Parece que a vida anda em baixa, de novo, no meio de escritores jovens. Um saco, a vida.
Embora qualquer criança saiba o que é, não temos boas definições de vida, talvez por ser tão óbvia – é difícil definir o óbvio.
Cristo dizia que a trazia consigo, junto com o Caminho e a Verdade. Buda agourava que só conseguimos nos livrar dela depois de rompida a famosa Roda de renascimentos e mortes. Darwin arriscava que era mutação. Um cara a quem admiro pelas boas definições disse que é “a modalidade de existência dos corpos albuminóides”. Não pensem que a pérola é de algum estudante de Biologia, é de Engels, no Anti-Dühring, filosofia marxista sobre o mundo orgânico. Vai ver que tentava evitar confusões com “dom divino”, essas coisas, sempre tento aliviar pro lado de Engels mas a definição é lamentável.
Para Bandeira, por dedução, era a “desejada das gentes”; o que não espanta porque Bandeira era tuberculoso e já nasceu de óculos.
Embora não definida, a vida é – indubitavelmente – protegida no Estado moderno, a começar pelas Constituições. Supõe-se que a aludida seja a humana, mas também são protegidas a vida das baleias, do mico-leão e do pau-brasil. Fora o voto dos escritores jovens, a vida é eleita por unanimidade.
Não foi sempre assim. Esta proteção, que nos parece tão natural, é relativamente recente na História, outros bens foram tutelados antes da vida. A alma. A propriedade, sempre. O próprio corpo sem vida foi protegido antes de que se pensasse em apoiar o direito à vida. Quem não viu representada a tragédia da filha do herói, que desafiou o poder para dar sepultura ao irmão?

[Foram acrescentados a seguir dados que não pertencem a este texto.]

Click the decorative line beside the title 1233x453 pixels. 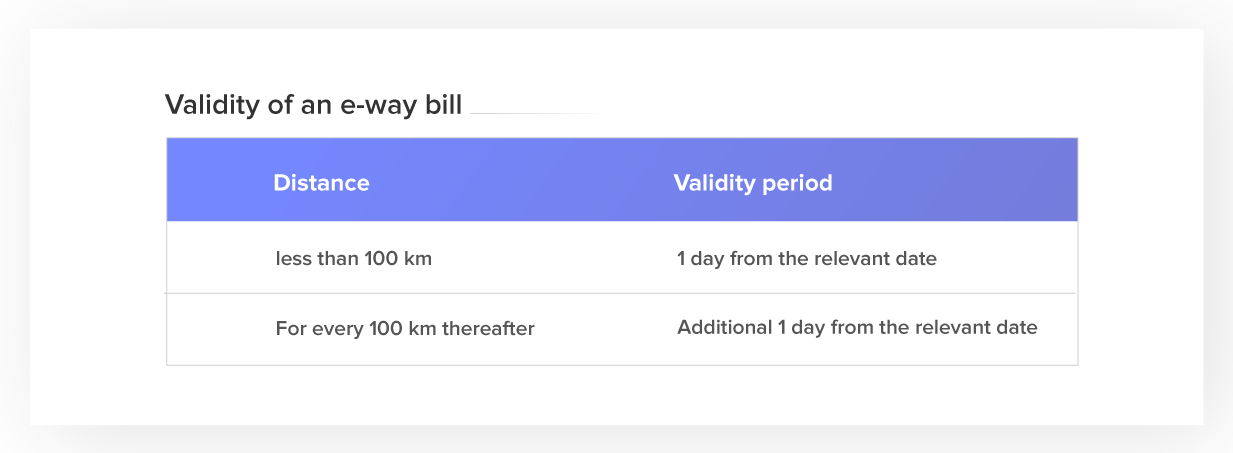click(535, 113)
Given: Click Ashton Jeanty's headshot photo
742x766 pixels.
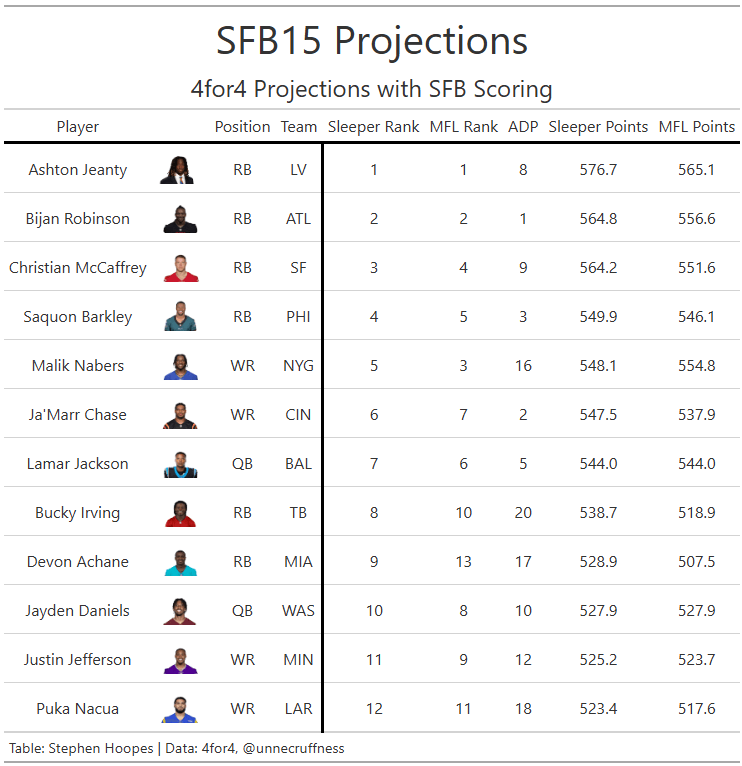Looking at the screenshot, I should 180,170.
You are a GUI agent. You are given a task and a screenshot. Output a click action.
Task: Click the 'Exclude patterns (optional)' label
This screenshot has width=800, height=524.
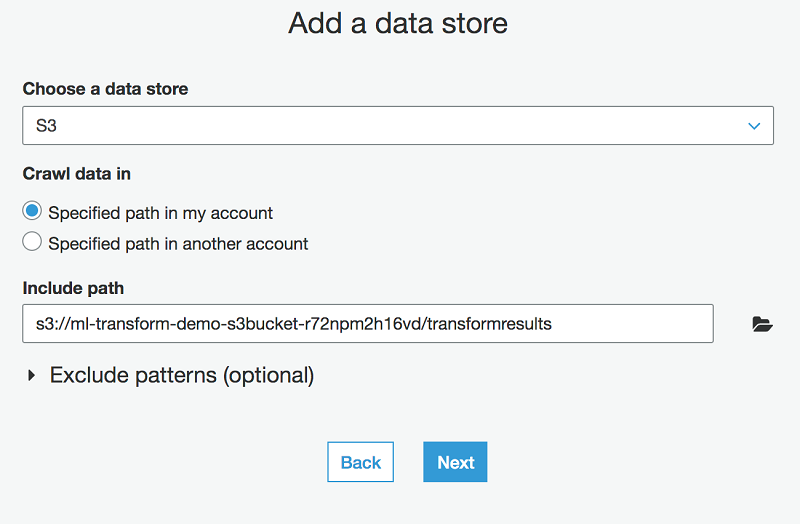[182, 376]
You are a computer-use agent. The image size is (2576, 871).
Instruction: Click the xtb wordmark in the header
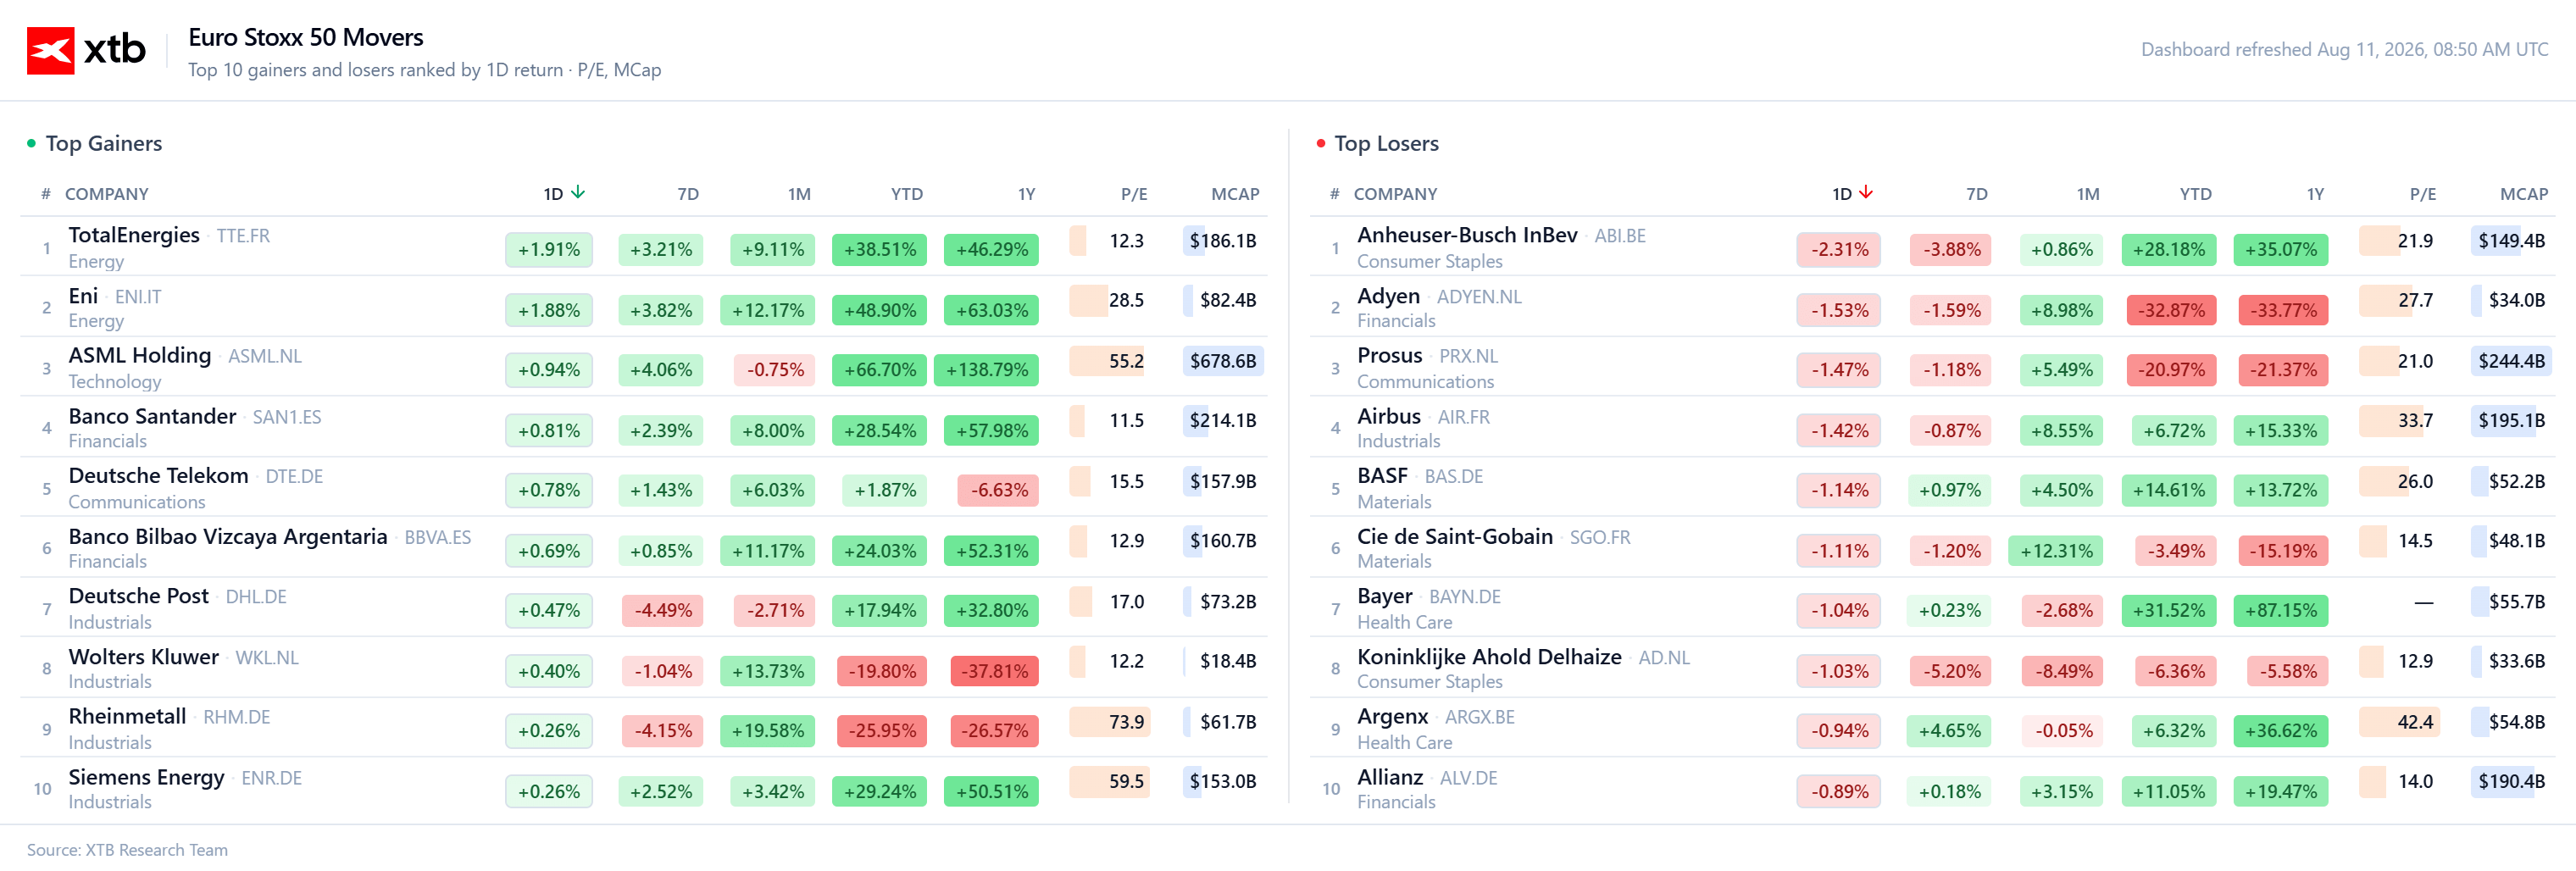tap(115, 50)
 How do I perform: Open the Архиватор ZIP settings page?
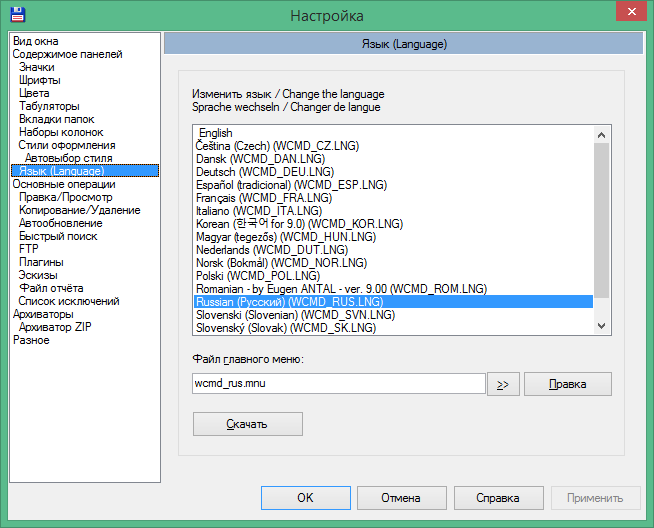point(56,327)
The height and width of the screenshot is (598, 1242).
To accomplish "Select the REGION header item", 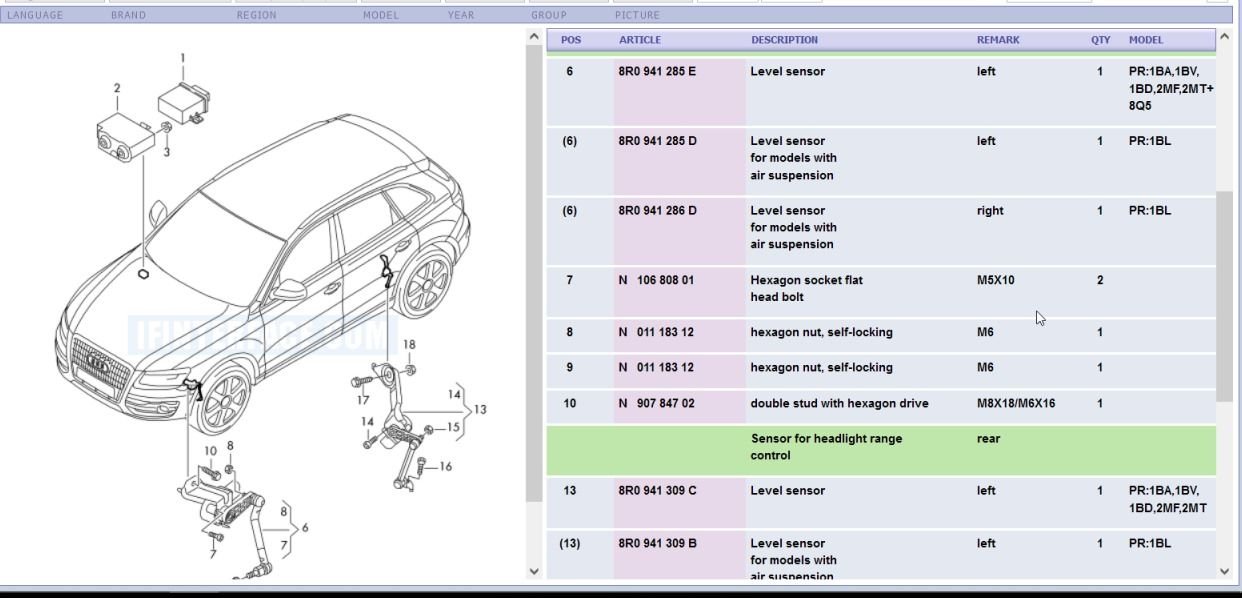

Mas, hoje, a vida é mais do que um direito: é um dever. O que talvez seja um perigo. Quando transformamos o relativo em absoluto, eliminamos as oposições externas e as contradições internas começam a ser geradas. A desvalorização da vida é uma reação à obrigatoriedade da vida.
A filosofia existencial do ser e do nada foi formulada e ficcionalizada na Europa antes da guerra: – Terça-feira. Nada. Existi. – Silenciou nos anos 40 porque os jovens filósofos deviam estar sofrendo de medo, indignação, revolta, tudo menos tédio e nojo, e muito ocupados em salvar a própria pele. A possibilidade da morte dá significado à vida.
Voltou nos fifties, na América, quando James Dean fazia “pegas” de blusão de couro, topete e costeleta, junto com outros outsiders, arriscando a vida por nada; era o retorno do nada. Rebel without a cause foi toda uma geração – e a causa que faltava não era só um princípio inaugural mas uma ideologia. As décadas se sucederam e, neste meio-tempo, os hippies cantaram make love, not war: rolava a guerra do Vietnam, Eros e Tânatos voltavam a atuar juntos, amor e guerra se opunham, a velha dialética era restabelecida e parece que foram tempos felizes. Ou, ao menos, coerentes: queimavam as convocações de alistamento, deixavam o cabelo crescer e a luz do sol entrar, os tempos eram de Aquarius e ninguém queria morrer antes de ver a new age chegar. A paz garantiu o surgimento dos punks e a popularização da droga pesada, o mundo começou a ficar escuro. O Universo conspirou, veio a Aids. No final dos 80, Cazuza gemia: Ideologia, eu quero uma pra viver.
O cotidiano é alienante. Viver para trabalhar e consumir, trabalhar e consumir para viver, viver para trabalhar e consumir, foi o círculo absurdo criado pela sociedade do Ocidente e os jovens exumaram o falecido tédio e seus corolários: o mais grave deles, a desvalorização da vida. Com certa razão, nenhuma griffe compensa a “pena de viver” – é preciso mais, muito mais.
É claro que estamos falando do jovem ocidental, de classe média e com algum acesso à cultura. Talvez no Oriente Médio seja diferente. Lá, hoje, eles têm causas que valem uma vida. E porque ela é ameaçada todos os dias e porque eles a sacrificam por uma causa, talvez acreditem que a vida é mesmo o bem supremo. Será enquanto não for.
Portanto, jovens entediados do decadente mundo ocidental, providenciai urgentemente uma ideologia – pela qual matareis e morrereis – para não morrer de vida. Só está pronto para viver quem está pronto para morrer e vida pode ser, mesmo, doença mortal.